Unfortunately, that StackExchange discussion only deals with elastic collisions. An arrow hitting wood is an inelastic collision. But the theory still works if we consider conservation of momentum, and that the change in kinetic energy is what matters, before and after, rather than the absolute value of kinetic energy.
For example, let's suppose two lumps of dough, each weighing 1 kg, collide, and after the collision they stick together. Not sure how or why this might happen, but whatever. To an outside observer, each lump of dough is travelling at 5 m/s.
Case 1: From the outside observer's frame of reference, each lump of dough has a kinetic energy of 0.5 x (1 kg) x (5 m/s)² = 12.5 J, for a total of 25 J. After the collision, the combined lump of dough is stationary, so it has a kinetic energy of 0 J. The change in kinetic energy during the collision was 25 J − 0 J = 50 J.

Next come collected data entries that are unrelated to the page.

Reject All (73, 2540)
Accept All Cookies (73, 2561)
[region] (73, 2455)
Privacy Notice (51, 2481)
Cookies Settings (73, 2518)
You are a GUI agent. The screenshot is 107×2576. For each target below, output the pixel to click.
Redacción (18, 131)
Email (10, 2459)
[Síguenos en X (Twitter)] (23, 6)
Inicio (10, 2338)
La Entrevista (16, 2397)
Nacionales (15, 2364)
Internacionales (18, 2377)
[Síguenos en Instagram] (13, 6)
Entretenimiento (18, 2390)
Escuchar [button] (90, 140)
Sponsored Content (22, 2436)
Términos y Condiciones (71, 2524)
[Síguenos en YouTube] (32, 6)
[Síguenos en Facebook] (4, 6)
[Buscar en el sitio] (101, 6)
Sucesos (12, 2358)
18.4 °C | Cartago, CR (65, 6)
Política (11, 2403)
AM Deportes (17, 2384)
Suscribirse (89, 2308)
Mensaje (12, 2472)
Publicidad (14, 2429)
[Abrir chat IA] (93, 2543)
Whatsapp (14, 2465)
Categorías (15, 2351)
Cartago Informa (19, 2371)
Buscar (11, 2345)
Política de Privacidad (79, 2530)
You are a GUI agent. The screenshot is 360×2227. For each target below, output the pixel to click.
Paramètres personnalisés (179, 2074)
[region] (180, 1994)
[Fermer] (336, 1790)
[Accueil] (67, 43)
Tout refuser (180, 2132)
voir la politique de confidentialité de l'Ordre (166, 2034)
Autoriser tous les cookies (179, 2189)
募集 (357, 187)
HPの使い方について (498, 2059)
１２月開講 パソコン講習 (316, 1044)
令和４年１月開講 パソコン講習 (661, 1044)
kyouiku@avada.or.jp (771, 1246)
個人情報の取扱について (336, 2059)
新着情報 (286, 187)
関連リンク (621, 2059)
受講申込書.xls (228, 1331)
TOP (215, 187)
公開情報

Case 2: From the perspective of a fly sitting on one dough ball, it is stationary, but the other dough ball is approaching at -10 m/s. So the total kinetic energy before the collision is 0 J plus 0.5 x (1 kg) x (-10 m/s)² = 50 J. Assuming the fly didn't get squashed, it will find the combined lump of dough after the collision is now moving backwards* at -5 m/s. So the new kinetic energy is 0.5 x (2 kg) x (-5 m/s)² = 25 J. Therefore the change in kinetic energy is 50 J − 25 J = 25 J. The change in kinetic energy is 25 J, the same as before.
* Why it's moving backwards at 5 m/s is conservation of momentum: We have (1 kg) x (0 m/s) + (1 kg) x (-10 m/s) = (2 kg) x (? m/s), therefore the new velocity = -5 m/s to balance the equation.